Saturday, April 10, 2010

And now, the journey really begins (at least, this leg of it)


This has been feeling like a universal experience, one I've never had, that of a kid who's leaving their rural home, leaving those they love behind, riding the bus with ripped bags in tow, a dirty sweatshirt on with the name of their hometown, with nothing much but hopes and fears and memories, only I'm not 18, but when I was 18 I was already in the big city (or near enough, for you sticklers). I went all of twenty minutes away to join the throng of dreamers, but then, well, I had no dreams.

I'm not sure what mine are now, but the day came that I had to leave the place I thought I'd made home. Almost 20 years which both flew and crawled by, as time does.

I stared out the window of this bus for the duration of the ride through Maine, passing familiar sights, seeing ones I'd never noticed before, seeing the beauty and the starkness (not opposites, no). There are so few farms left in Maine, but I thought if I was still raising sheep, I would have stayed. If I still felt connected to the land, I would have stayed. I felt connected through the birds and the seasons, but there are birds and seasons everywhere. I had come to live a suburban life, and ever since I was a kid, my opinion of suburbia was low. As I passed great swathes of bog and rolling hills punctuated everywhere by Walmarts and Home Depots and Dunkin Donuts and all the rest, I thought the same thing I thought when I was young "give me the wild places or the city. What's in between holds nothing for me."

Yes, I lived in the proverbial middle-of-nowhere, but I didn't leave there like it was. I had stopped walking outside on a starlit night and appreciating the stars. I yearned to walk the city streets. I yearned to meet strangers daily. Yes, yes, I keep on repeating it - it was time to leave, and now I'm on my way, on this Peter Pan bus, a middle-aged woman doing what kids do every day.

Tomorrow I'll be putting the key into the door of my new apartment and I will feel completely and totally dislocated, I'm sure. I'm scared as hell. Or am I just writing that without reflection?

Every day people move in this big city. I suppose my hopes and dreams are not as big as many. I had said I didn't know what mine are, but I have a few. They are small. Nothing to write about, I suppose. I just want to live a life. If I can pay the rent and the bills and have a bit left over each month, I'll be quite satisfied. If I develop bigger dreams, I won't be surprised. If I lose sight of why I've done this, I won't be surprised either.
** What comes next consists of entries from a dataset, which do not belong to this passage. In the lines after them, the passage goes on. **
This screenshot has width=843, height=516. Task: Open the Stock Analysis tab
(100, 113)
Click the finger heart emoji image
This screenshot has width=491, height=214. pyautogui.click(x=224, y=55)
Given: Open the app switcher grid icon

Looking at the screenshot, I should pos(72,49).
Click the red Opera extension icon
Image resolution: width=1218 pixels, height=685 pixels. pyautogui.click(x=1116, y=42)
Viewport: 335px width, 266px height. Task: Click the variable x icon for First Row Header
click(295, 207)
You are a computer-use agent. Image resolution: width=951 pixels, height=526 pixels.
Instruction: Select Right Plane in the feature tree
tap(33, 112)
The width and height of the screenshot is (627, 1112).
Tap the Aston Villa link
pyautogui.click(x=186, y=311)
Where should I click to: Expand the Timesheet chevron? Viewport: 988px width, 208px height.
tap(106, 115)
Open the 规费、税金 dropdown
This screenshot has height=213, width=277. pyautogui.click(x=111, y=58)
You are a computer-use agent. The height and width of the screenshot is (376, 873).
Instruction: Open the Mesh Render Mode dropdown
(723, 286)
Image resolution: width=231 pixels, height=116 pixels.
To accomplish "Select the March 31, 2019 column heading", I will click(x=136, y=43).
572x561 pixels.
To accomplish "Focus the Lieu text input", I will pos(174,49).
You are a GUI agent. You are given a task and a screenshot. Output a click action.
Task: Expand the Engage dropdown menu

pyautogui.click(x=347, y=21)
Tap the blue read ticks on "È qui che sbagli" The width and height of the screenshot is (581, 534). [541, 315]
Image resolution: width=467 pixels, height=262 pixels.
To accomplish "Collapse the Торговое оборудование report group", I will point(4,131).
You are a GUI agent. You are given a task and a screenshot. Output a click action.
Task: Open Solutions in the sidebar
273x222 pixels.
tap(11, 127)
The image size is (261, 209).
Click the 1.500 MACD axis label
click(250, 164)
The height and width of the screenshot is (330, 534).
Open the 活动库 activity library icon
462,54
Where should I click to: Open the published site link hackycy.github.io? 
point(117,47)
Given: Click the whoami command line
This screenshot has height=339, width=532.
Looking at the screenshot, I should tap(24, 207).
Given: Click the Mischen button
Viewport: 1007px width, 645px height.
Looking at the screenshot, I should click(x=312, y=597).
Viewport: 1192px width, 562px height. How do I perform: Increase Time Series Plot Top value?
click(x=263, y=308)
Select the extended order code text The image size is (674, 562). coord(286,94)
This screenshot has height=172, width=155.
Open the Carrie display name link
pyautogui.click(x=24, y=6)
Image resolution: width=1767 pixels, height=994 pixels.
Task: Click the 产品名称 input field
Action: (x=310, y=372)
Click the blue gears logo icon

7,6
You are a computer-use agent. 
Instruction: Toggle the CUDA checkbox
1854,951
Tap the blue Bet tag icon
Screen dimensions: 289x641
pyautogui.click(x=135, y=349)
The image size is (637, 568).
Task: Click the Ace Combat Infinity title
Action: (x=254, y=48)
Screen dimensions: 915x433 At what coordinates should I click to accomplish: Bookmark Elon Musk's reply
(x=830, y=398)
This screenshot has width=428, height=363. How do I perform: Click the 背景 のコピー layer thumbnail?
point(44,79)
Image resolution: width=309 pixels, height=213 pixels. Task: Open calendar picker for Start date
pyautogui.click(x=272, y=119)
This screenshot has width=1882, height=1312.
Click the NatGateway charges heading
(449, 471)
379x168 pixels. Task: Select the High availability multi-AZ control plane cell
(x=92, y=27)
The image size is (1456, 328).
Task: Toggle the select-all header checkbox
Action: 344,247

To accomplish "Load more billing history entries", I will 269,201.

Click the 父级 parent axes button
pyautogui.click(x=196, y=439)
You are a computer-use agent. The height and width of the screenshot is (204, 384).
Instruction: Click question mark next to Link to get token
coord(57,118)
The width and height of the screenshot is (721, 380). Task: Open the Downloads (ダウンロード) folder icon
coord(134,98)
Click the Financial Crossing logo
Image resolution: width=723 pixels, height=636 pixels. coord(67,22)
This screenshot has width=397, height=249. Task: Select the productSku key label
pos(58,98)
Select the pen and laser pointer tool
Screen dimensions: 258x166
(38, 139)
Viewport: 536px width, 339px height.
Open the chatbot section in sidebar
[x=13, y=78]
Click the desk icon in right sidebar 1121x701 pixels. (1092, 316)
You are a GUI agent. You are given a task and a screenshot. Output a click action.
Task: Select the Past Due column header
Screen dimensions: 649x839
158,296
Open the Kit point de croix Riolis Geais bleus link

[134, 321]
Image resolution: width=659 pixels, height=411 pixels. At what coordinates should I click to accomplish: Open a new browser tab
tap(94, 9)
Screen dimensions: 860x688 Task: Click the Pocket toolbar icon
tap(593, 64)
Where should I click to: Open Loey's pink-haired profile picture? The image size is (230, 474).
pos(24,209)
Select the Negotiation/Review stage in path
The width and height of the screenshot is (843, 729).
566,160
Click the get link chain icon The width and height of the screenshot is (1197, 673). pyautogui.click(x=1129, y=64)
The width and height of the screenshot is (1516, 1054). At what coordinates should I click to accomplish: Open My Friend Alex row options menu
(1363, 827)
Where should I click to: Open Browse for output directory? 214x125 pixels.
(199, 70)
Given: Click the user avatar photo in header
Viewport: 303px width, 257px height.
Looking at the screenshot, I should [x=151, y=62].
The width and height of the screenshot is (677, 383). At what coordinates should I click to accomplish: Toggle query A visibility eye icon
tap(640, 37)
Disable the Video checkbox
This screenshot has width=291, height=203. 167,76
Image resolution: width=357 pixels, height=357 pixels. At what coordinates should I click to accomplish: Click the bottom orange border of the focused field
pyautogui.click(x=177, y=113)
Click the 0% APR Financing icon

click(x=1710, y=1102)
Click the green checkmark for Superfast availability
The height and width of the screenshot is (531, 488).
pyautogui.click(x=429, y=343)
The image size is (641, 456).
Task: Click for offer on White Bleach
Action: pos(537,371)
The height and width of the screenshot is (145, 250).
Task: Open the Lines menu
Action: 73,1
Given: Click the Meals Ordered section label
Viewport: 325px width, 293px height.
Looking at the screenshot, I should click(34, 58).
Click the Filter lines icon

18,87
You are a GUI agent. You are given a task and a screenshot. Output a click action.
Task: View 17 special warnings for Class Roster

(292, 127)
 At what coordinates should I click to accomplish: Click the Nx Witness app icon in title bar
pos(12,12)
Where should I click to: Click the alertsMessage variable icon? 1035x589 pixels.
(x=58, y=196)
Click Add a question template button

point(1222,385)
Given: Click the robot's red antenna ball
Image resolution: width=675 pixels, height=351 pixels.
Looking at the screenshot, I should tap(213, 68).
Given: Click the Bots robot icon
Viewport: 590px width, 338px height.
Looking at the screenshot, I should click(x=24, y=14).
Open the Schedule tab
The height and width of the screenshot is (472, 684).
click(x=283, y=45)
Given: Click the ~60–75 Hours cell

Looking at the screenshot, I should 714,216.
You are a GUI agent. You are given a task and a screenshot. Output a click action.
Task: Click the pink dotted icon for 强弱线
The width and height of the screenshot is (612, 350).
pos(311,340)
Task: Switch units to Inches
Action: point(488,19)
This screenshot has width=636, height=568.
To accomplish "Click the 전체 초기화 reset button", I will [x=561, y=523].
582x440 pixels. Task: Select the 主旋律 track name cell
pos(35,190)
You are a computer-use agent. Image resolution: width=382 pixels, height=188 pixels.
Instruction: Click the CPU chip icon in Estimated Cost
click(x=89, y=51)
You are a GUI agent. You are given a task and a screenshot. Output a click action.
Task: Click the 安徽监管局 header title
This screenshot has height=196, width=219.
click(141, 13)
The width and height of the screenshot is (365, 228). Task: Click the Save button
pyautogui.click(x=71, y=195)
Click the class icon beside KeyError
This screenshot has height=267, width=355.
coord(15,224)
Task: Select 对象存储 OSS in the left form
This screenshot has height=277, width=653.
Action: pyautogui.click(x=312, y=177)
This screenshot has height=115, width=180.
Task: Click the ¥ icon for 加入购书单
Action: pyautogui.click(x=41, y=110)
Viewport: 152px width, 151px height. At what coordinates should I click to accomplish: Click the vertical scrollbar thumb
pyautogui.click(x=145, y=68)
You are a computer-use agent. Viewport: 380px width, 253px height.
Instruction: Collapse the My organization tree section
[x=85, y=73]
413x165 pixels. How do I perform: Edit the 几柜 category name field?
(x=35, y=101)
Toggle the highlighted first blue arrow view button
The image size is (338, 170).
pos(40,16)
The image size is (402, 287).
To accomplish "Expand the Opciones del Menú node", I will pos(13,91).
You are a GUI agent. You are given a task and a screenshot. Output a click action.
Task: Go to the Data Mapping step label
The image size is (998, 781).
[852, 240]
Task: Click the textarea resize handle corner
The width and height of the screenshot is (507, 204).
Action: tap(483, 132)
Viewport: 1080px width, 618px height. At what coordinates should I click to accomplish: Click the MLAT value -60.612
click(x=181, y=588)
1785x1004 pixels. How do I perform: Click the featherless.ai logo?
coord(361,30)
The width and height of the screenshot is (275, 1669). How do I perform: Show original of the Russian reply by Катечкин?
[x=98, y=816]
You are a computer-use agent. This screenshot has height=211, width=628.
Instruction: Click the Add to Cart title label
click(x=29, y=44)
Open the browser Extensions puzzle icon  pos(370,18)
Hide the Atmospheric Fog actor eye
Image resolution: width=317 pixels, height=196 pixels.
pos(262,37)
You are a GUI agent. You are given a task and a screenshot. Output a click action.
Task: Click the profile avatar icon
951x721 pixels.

Life in Maine is both hard and easy. It's easy to live life as if in a dream there. That big world, even the rest of America, feels very far away.

Many years ago I knew a doctor who said that most of the people who'd come to Maine lived life like they were refugees. When I heard him utter that word - refugee - I knew he was right. I was once a refugee from the go-go 80's New York where I lived for buying shoes (here comes the confession!), expensive dinners, and ridiculously priced haircuts. That wasn't all -it's not so neat a package - I yearned for spiritual connection, connection to the land, and connection to the past through my crafts. And back then, my crafts meant nothing to anyone. In New England, there were others who cared about the same things I did.

WIthin two weeks of living in Maine, I had an incredible circle of friends and a life I'd only dreamt about. I was in heaven.

Over the years, that heaven faded, along with everything. Friends left every year. Relationships ended. I gave up raising sheep, and started living an urban life in the country, or at least trying to. It was still good. I wouldn't trade in working at a tattoo shop in Downeast Maine for anything, or the nearly ten years I had my own shop. It was mostly all good.

This is not just a fairy tale I'm telling myself, no. It's my finally seeing things for what they are and were. There was much that was hard. The growing isolation. The impossibility (for me) to be completely self reliant. Then, the complacency. Living for years knowing I was living a half life, and getting almost all my input from the outside world from the Web, which I'm grateful for, but really, that's not living, at least not for me.

I suppose that since I'm not a kid, this journey I'm starting today seems all the bigger because I've got so many years of memories and people left behind, and with a lifetime of experience, I don't have the blind optimism of youth (not that I ever have).

I am thinking about whether I'll post this. It seems too personal, though when has that ever stopped me? But still.

So, if I do (and I haven't decided yet), I want to make this more universal. If this nearly old lady (lady?) can be brave, anyone can. The years I spent in Maine were punctuated by both large and small breakdowns of the nervous kind, and I was once told I'd never be okay. If that were so, I wouldn't be on this bus.

Photo note: Photograph entitled "Ellis Island Processing." My great-grandparents came through here, and I"m scared? Ha!